Create an Azure Machine Learning Pipeline

1.75 hours
  • 6 Learning Objectives

About this Hands-on Lab

With Azure Machine Learning Studio, we don’t need to write any code to get started using machine learning. With Machine Learning pipelines, we can drag and drop functionality into a graph to create repeatable processing units. In this lab, we create a Machine Learning pipeline to predict the progression of diabetes based on a set of health metrics, all without writing a single line of code.

Learning Objectives

Successfully complete this lab by achieving the following learning objectives:

Create a Training Cluster

A Machine Learning workspace has been provisioned at the start of the lab. View it in the Machine Learning Studio.

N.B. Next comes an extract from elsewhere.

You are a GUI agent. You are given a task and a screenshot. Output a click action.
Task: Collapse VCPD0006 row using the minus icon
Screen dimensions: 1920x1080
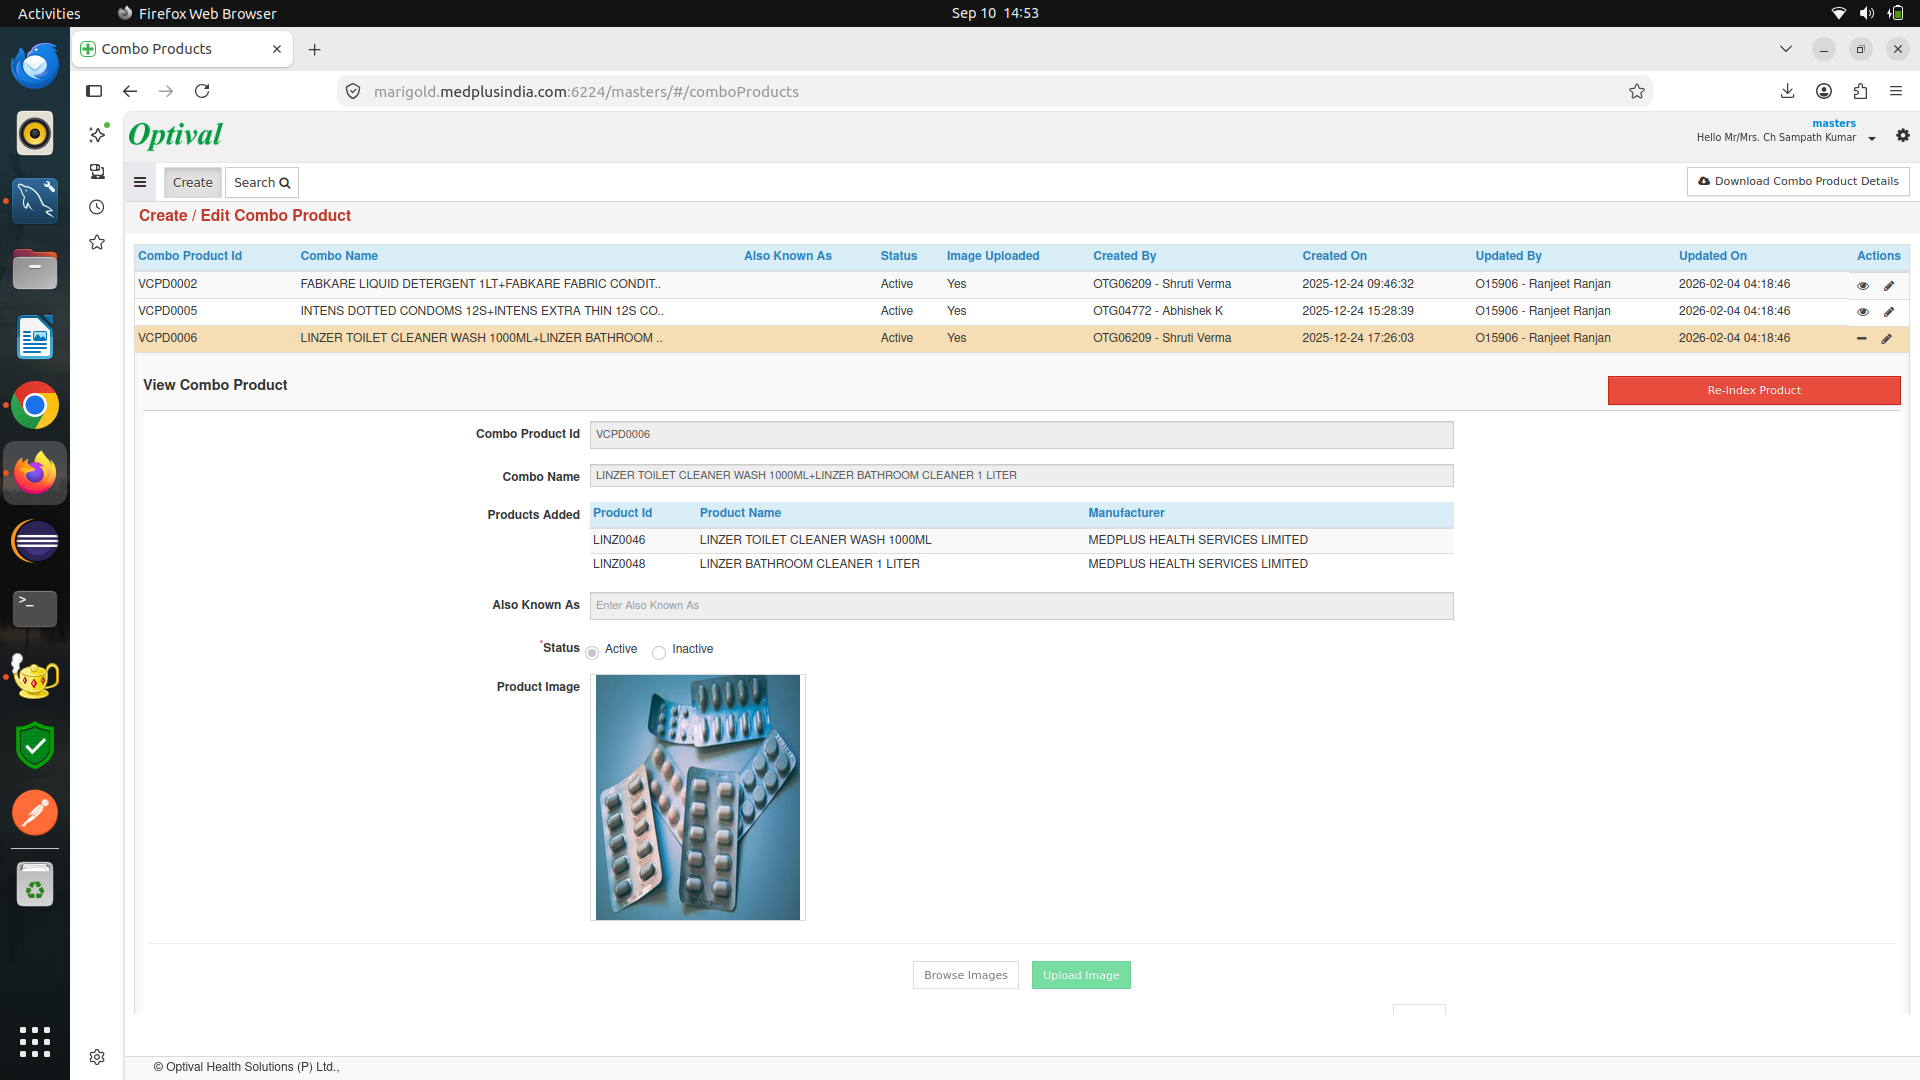(x=1861, y=339)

To perform any actions, we need available compute power. Since we’re not using a notebook, we don’t need a compute instance. Instead, we need the power a training cluster will provide.

  1. Click Compute in the left menu, then choose Training Cluster from the menu.

  2. Click the New button.

  3. Create a unique name for the training cluster.

  4. Use Standard_D2_v2 nodes for the virtual machine size.

  5. Set the minimum and maximum nodes to 2. (Note: For clusters outside the lab environment, it is better to set minimum nodes to 0 so the compute will deprovision when not in use. This saves money. We are using two so we don’t have to wait for compute to spin up and down in the middle of the lab.)

  6. Click Create.

The training cluster will take time to provision. While waiting, explore the Sample: Diabetes dataset available through Azure Open Datasets. Be sure to view the original data description for more information about what the data fields mean.

Register and Preview the Diabetes Dataset
  1. Click Datasets in the left menu, then choose Create Dataset.
  2. In the dropdown menu, choose From Open Datasets.
  3. Select Sample: Diabetes from the options grid, then click Next.
  4. Give the dataset a descriptive name, then click Create. For the rest of the lab, we will refer to this dataset as OpenDiabetesData.
  5. Click the OpenDiabetesData dataset, then click Generate profile.
  6. Select our training cluster as the compute target, then click Generate.
  7. Monitor the progress in the Experiments UI under the dataset_unregistered_datasets experiment.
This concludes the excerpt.